§ INPUT FOR THIS TASK:
------
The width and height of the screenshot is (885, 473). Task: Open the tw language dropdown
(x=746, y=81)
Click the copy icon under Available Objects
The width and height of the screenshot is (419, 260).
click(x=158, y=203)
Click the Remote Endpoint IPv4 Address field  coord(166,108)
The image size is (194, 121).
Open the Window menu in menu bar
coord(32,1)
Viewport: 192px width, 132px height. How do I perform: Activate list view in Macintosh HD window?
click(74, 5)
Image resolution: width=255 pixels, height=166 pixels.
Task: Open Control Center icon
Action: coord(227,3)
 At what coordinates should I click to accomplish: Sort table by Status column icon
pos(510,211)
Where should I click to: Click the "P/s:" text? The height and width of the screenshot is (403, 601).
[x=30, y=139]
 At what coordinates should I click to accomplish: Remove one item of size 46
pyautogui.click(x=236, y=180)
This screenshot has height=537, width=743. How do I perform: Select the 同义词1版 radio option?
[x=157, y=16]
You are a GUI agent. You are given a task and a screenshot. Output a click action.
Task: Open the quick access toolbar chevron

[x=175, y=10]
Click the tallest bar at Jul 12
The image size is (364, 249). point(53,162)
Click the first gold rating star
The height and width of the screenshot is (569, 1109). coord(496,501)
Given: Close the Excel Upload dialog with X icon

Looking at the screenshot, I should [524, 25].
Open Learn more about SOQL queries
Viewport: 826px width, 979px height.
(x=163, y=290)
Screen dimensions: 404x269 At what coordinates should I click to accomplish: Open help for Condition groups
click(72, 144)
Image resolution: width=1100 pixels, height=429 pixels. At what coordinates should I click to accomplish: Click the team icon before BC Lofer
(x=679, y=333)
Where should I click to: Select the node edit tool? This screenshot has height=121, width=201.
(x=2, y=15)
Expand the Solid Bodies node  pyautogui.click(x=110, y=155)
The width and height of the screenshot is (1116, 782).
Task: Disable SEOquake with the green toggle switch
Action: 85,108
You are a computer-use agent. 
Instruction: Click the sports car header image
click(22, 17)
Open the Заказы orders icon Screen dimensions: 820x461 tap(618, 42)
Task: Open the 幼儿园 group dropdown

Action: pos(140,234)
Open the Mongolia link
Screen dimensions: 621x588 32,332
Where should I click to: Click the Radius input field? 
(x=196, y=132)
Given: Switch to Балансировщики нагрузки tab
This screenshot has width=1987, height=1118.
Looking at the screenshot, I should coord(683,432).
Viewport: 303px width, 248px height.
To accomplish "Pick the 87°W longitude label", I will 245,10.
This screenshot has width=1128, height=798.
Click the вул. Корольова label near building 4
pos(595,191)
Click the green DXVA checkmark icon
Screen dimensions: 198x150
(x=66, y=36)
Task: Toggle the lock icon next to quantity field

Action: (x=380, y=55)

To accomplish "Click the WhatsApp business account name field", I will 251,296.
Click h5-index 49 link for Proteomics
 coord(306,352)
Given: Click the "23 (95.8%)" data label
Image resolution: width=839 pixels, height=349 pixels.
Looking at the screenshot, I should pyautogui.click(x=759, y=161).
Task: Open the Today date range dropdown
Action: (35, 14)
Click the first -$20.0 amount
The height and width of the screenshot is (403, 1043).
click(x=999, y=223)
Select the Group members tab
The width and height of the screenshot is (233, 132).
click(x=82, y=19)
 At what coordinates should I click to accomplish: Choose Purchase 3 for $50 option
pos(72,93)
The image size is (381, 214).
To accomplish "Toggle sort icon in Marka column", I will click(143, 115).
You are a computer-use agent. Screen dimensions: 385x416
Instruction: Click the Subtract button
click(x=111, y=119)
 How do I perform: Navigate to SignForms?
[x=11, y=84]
------
§ TASK REQUIREMENTS:
Print the material word for word, with nothing left out.

§ RESULT:
The width and height of the screenshot is (885, 473). Task: Open the tw language dropdown
(x=746, y=81)
Click the copy icon under Available Objects
The width and height of the screenshot is (419, 260).
click(x=158, y=203)
Click the Remote Endpoint IPv4 Address field  coord(166,108)
The image size is (194, 121).
Open the Window menu in menu bar
coord(32,1)
Viewport: 192px width, 132px height. How do I perform: Activate list view in Macintosh HD window?
click(74, 5)
Image resolution: width=255 pixels, height=166 pixels.
Task: Open Control Center icon
Action: coord(227,3)
 At what coordinates should I click to accomplish: Sort table by Status column icon
pos(510,211)
Where should I click to: Click the "P/s:" text? The height and width of the screenshot is (403, 601).
[x=30, y=139]
 At what coordinates should I click to accomplish: Remove one item of size 46
pyautogui.click(x=236, y=180)
This screenshot has height=537, width=743. How do I perform: Select the 同义词1版 radio option?
[x=157, y=16]
You are a GUI agent. You are given a task and a screenshot. Output a click action.
Task: Open the quick access toolbar chevron

[x=175, y=10]
Click the tallest bar at Jul 12
The image size is (364, 249). point(53,162)
Click the first gold rating star
The height and width of the screenshot is (569, 1109). coord(496,501)
Given: Close the Excel Upload dialog with X icon

Looking at the screenshot, I should [524, 25].
Open Learn more about SOQL queries
Viewport: 826px width, 979px height.
(x=163, y=290)
Screen dimensions: 404x269 At what coordinates should I click to accomplish: Open help for Condition groups
click(72, 144)
Image resolution: width=1100 pixels, height=429 pixels. At what coordinates should I click to accomplish: Click the team icon before BC Lofer
(x=679, y=333)
Where should I click to: Select the node edit tool? This screenshot has height=121, width=201.
(x=2, y=15)
Expand the Solid Bodies node  pyautogui.click(x=110, y=155)
The width and height of the screenshot is (1116, 782).
Task: Disable SEOquake with the green toggle switch
Action: 85,108
You are a computer-use agent. 
Instruction: Click the sports car header image
click(22, 17)
Open the Заказы orders icon Screen dimensions: 820x461 tap(618, 42)
Task: Open the 幼儿园 group dropdown

Action: pos(140,234)
Open the Mongolia link
Screen dimensions: 621x588 32,332
Where should I click to: Click the Radius input field? 
(x=196, y=132)
Given: Switch to Балансировщики нагрузки tab
This screenshot has width=1987, height=1118.
Looking at the screenshot, I should coord(683,432).
Viewport: 303px width, 248px height.
To accomplish "Pick the 87°W longitude label", I will 245,10.
This screenshot has width=1128, height=798.
Click the вул. Корольова label near building 4
pos(595,191)
Click the green DXVA checkmark icon
Screen dimensions: 198x150
(x=66, y=36)
Task: Toggle the lock icon next to quantity field

Action: (x=380, y=55)

To accomplish "Click the WhatsApp business account name field", I will 251,296.
Click h5-index 49 link for Proteomics
 coord(306,352)
Given: Click the "23 (95.8%)" data label
Image resolution: width=839 pixels, height=349 pixels.
Looking at the screenshot, I should pyautogui.click(x=759, y=161).
Task: Open the Today date range dropdown
Action: (35, 14)
Click the first -$20.0 amount
The height and width of the screenshot is (403, 1043).
click(x=999, y=223)
Select the Group members tab
The width and height of the screenshot is (233, 132).
click(x=82, y=19)
 At what coordinates should I click to accomplish: Choose Purchase 3 for $50 option
pos(72,93)
The image size is (381, 214).
To accomplish "Toggle sort icon in Marka column", I will click(143, 115).
You are a computer-use agent. Screen dimensions: 385x416
Instruction: Click the Subtract button
click(x=111, y=119)
 How do I perform: Navigate to SignForms?
[x=11, y=84]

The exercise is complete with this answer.